Benchmarking the Pedagogical Knowledge of Large Language Models

📄 arXiv: 2506.18710v3 📥 PDF

作者: Maxime Lelièvre, Amy Waldock, Meng Liu, Natalia Valdés Aspillaga, Alasdair Mackintosh, María José Ogando Portela, Jared Lee, Paul Atherton, Robin A. A. Ince, Oliver G. B. Garrod

分类: cs.CL, cs.AI

发布日期: 2025-06-23 (更新: 2025-07-01)


💡 一句话要点

提出教学知识基准以评估大型语言模型的教育能力

🎯 匹配领域: 支柱九:具身大模型 (Embodied Foundation Models)

关键词: 大型语言模型 教学知识 基准测试 特殊教育 教育技术 模型评估 跨领域知识

📋 核心要点

  1. 现有基准测试主要关注内容知识,缺乏对模型教学法理解的评估,导致教育应用中的关键知识缺口。
  2. 本文提出了教学基准,设计了一套新颖的数据集,专注于评估模型的跨领域教学知识和特殊教育需求知识。
  3. 实验结果显示,97个模型在教学知识问题上的准确率从28%到89%不等,展示了模型在教育领域的潜力和差异。

📝 摘要(中文)

基准测试如大规模多任务语言理解(MMLU)在评估人工智能在各领域的知识和能力方面发挥了重要作用。然而,现有基准主要集中在内容知识上,未能有效评估模型对教学法的理解。本文引入了教学基准,这是一个新颖的数据集,旨在评估大型语言模型在跨领域教学知识(CDPK)和特殊教育需求与残疾(SEND)方面的能力。基准基于专业发展考试中的问题,涵盖教学策略和评估方法等多个子领域。我们报告了97个模型的结果,准确率从28%到89%不等,并提供了在线排行榜,允许根据模型属性进行交互式探索和过滤。教育相关的基准对于衡量模型理解教学概念的能力至关重要,有助于支持有效的教学实践。

🔬 方法详解

问题定义:本文旨在解决现有基准测试未能有效评估大型语言模型在教学法理解方面的不足,特别是在教育领域的应用中存在的知识缺口。

核心思路:通过引入教学基准,构建一个专注于评估模型跨领域教学知识和特殊教育需求知识的数据集,以填补这一空白。

技术框架:整体架构包括数据集的构建、模型评估和结果分析三个主要模块。数据集由专业发展考试中的问题构成,涵盖多种教学策略和评估方法。

关键创新:最重要的创新在于首次系统性地评估大型语言模型的教学知识,特别是跨领域和特殊教育需求方面的能力,这与现有方法的内容知识评估形成鲜明对比。

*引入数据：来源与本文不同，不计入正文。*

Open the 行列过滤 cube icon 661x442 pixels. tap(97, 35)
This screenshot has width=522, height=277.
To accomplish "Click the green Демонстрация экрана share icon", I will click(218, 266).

关键设计:数据集中的问题经过精心策划,确保涵盖多种教学法的子领域,模型评估采用准确率作为主要指标,并提供在线排行榜以便于实时更新和交互分析。

📊 实验亮点

实验结果显示,97个模型在教学知识问题上的准确率从28%到89%不等,表明不同模型在教育领域的表现差异。这一发现为未来模型的优化和教育应用提供了重要参考。

🎯 应用场景

该研究的潜在应用领域包括教育技术、智能辅导系统和教师培训工具。通过评估模型的教学知识,能够更好地指导教育工具的开发,确保其能够满足学习者的需求,进而提升教育质量和效率。

📄 摘要(原文)

Benchmarks like Massive Multitask Language Understanding (MMLU) have played a pivotal role in evaluating AI's knowledge and abilities across diverse domains. However, existing benchmarks predominantly focus on content knowledge, leaving a critical gap in assessing models' understanding of pedagogy - the method and practice of teaching. This paper introduces The Pedagogy Benchmark, a novel dataset designed to evaluate large language models on their Cross-Domain Pedagogical Knowledge (CDPK) and Special Education Needs and Disability (SEND) pedagogical knowledge. These benchmarks are built on a carefully curated set of questions sourced from professional development exams for teachers, which cover a range of pedagogical subdomains such as teaching strategies and assessment methods. Here we outline the methodology and development of these benchmarks. We report results for 97 models, with accuracies spanning a range from 28% to 89% on the pedagogical knowledge questions. We consider the relationship between cost and accuracy and chart the progression of the Pareto value frontier over time. We provide online leaderboards at https://rebrand.ly/pedagogy which are updated with new models and allow interactive exploration and filtering based on various model properties, such as cost per token and open-vs-closed weights, as well as looking at performance in different subjects. LLMs and generative AI have tremendous potential to influence education and help to address the global learning crisis. Education-focused benchmarks are crucial to measure models' capacities to understand pedagogical concepts, respond appropriately to learners' needs, and support effective teaching practices across diverse contexts. They are needed for informing the responsible and evidence-based deployment of LLMs and LLM-based tools in educational settings, and for guiding both development and policy decisions.